In the forthcoming year, the cedi stands poised to exhibit noteworthy resilience against the US dollar, projecting a single-digit depreciation, as revealed by The Economist Intelligence Unit (EIU) in its 2024 Africa Outlook Report.
Citing the pivotal role of the International Monetary Fund (IMF) Programme, the UK-based firm forecasts that Ghana’s currency will benefit, setting it apart from the trajectory anticipated for only five other African nations—namely Egypt, Sudan, Ethiopia, Angola, and Zimbabwe—expected to undergo double-digit depreciation in 2024.
“The Central and West African countries that make up the CFA franc zone will experience currency appreciation in 2024. The currencies of most other African countries will depreciate next year, with five experiencing double-digit depreciation: Egypt, Sudan, Ethiopia, Angola, and Zimbabwe,” states the EIU.
Despite an overall projection of currency depreciation against the US dollar across much of Africa, the report offers a glimmer of optimism, anticipating a moderation in the extent of adjustments compared to the preceding year.
However, the domestic scenario paints a contrasting picture, with the cedi currently trading at GHS 12.18 in the retail market.
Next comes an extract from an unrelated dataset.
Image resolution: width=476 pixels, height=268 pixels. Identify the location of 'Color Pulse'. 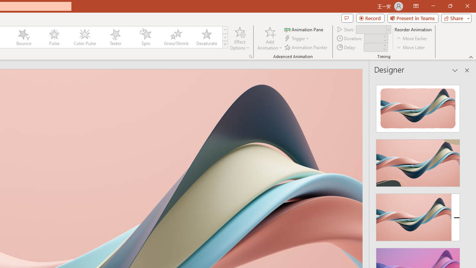
(84, 37).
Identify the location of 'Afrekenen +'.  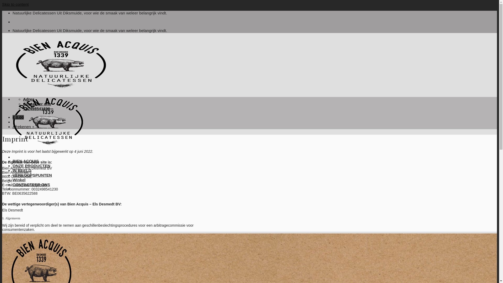
(23, 127).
Heightened demand driven by corporates and importers in the lead-up to the festive season continues to exert pressure.
Looking ahead, market dynamics hinge on the impending Cocoa Syndication Loan, eagerly anticipated following parliamentary approval. Investment firm, GCB Capital underscores the critical role of the loan’s timing and the release of the second tranche of the IMF funds in ensuring cedi stability for the remainder of the year.
As the curtains draw on the final quarter of 2023, industry analysts and market observers closely monitor the confluence of the cocoa syndication loan and the IMF bailout package’s second tranche, foreseeing a pivotal influence on the cedi’s performance in the immediate future.